La capital estatal, Guwahati, con aproximadamente dos millones de habitantes, sufrió paralizaciones significativas durante la noche del jueves cuando las carreteras anegadas dejaron a los viajeros varados durante horas. Sudip Mazumdar, periodista en Guwahati, describió las condiciones: "Tuve que quedarme a pasar la noche en mi oficina. Las carreteras estaban llenas de agua, en algunos lugares llegaba a la cintura".
El impacto en la población civil ha sido devastador. Jatin Gogoi, agricultor de 52 años de Nazira, relató cómo las aguas crecidas destruyeron su vivienda de paredes de bambú y aniquilaron su sustento económico. "Perdí todo mi ganado. Mi familia de cinco miembros y yo no tenemos a dónde ir, así que nos hemos refugiado en la casa de un familiar", indicó por teléfono.

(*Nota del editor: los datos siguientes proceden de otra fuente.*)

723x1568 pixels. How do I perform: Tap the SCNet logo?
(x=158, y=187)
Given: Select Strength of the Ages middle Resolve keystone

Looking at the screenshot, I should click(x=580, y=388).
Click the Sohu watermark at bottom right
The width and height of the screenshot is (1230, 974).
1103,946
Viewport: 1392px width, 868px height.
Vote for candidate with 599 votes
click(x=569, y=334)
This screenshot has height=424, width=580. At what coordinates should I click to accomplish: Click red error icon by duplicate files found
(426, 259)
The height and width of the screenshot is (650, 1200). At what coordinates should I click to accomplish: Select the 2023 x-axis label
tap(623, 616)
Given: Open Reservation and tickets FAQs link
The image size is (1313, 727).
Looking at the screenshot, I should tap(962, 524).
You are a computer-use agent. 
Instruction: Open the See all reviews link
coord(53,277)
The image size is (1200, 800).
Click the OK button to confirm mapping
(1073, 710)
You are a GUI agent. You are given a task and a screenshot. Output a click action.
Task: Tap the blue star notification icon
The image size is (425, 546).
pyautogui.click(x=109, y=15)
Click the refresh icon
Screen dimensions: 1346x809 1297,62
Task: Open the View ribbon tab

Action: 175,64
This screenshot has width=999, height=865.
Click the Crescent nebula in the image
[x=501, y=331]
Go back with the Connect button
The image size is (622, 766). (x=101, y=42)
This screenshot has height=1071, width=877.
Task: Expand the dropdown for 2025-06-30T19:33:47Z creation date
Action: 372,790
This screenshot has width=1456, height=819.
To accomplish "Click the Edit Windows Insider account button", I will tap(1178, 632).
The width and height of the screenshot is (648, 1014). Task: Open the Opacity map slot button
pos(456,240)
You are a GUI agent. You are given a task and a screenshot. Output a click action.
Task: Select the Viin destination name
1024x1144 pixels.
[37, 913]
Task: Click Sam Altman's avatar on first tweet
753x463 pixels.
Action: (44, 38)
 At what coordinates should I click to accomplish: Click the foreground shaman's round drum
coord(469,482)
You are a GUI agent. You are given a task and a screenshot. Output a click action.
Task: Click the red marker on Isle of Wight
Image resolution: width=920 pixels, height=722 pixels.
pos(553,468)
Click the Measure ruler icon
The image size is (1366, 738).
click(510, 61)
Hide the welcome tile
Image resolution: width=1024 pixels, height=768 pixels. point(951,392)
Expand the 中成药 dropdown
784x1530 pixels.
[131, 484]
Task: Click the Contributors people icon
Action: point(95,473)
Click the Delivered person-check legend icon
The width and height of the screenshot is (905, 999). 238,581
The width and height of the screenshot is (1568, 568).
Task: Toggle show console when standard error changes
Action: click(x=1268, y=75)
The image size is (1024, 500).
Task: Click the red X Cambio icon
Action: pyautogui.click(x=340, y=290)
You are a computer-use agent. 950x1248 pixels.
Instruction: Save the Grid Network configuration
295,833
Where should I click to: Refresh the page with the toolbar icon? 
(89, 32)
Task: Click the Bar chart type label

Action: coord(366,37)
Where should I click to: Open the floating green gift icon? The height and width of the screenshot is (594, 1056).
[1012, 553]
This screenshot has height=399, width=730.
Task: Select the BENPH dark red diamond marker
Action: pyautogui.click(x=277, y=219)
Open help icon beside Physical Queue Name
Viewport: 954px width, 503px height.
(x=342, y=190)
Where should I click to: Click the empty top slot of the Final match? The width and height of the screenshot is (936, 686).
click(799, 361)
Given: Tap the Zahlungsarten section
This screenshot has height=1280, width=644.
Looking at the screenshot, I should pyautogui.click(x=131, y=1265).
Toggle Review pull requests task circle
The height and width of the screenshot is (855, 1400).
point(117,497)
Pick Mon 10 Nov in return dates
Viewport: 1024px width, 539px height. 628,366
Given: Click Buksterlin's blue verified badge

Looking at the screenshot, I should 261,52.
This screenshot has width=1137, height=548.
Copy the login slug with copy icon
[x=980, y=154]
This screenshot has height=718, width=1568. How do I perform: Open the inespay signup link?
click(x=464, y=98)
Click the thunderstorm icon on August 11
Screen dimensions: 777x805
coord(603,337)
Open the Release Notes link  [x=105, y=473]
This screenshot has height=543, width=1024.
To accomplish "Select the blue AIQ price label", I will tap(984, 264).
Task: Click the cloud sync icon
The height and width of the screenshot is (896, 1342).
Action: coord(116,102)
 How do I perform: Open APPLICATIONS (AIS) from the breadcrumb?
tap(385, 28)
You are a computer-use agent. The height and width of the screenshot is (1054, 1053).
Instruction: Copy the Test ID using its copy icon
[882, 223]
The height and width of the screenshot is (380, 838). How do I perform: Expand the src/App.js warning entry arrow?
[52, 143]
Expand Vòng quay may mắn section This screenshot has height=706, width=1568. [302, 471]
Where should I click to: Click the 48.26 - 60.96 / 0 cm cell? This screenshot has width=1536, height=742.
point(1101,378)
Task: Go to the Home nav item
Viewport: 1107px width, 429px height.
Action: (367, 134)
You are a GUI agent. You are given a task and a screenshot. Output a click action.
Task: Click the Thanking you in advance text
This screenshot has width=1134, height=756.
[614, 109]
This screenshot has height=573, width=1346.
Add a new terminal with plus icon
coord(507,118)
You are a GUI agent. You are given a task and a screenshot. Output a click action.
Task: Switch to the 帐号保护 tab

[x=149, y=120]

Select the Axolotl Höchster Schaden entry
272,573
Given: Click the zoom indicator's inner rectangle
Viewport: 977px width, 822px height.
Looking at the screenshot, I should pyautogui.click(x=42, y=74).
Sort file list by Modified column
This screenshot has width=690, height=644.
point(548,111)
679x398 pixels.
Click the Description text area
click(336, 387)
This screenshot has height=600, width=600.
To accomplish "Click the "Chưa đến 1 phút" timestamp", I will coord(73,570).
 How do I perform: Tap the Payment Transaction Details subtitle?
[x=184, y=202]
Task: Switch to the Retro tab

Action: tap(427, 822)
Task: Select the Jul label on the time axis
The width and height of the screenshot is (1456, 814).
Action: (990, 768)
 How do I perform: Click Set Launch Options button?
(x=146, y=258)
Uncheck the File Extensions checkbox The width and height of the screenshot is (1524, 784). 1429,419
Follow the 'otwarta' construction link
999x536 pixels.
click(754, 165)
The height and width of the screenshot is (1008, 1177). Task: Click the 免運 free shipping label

Los expertos vinculan la intensificación de estos eventos climáticos extremos al cambio climático provocado por actividades humanas. Según especialistas, el cambio climático está intensificando los monzones del sur de Asia, que tradicionalmente se registran entre junio y septiembre, y de octubre a diciembre. Las lluvias, que antes seguían patrones predecibles, ahora llegan en ráfagas erráticas que descargan cantidades extremas de agua en períodos cortos, seguidas de intervalos secos prolongados.
Esta transformación en los patrones climáticos ha convertido a los monzones en un fenómeno cada vez más impredecible y destructivo. La región de Assam, históricamente vulnerable a inundaciones estacionales, enfrenta ahora un riesgo amplificado debido a la intensidad sin precedentes de las precipitaciones actuales.
Las operaciones de rescate continúan en curso mientras las autoridades evalúan la extensión total de los daños. La cifra de desplazados de 700.000 personas representa una de las mayores crisis humanitarias de desplazamiento interno en la región en años recientes, con implicaciones significativas para la capacidad de respuesta de los servicios de emergencia y la disponibilidad de recursos para la reconstrucción.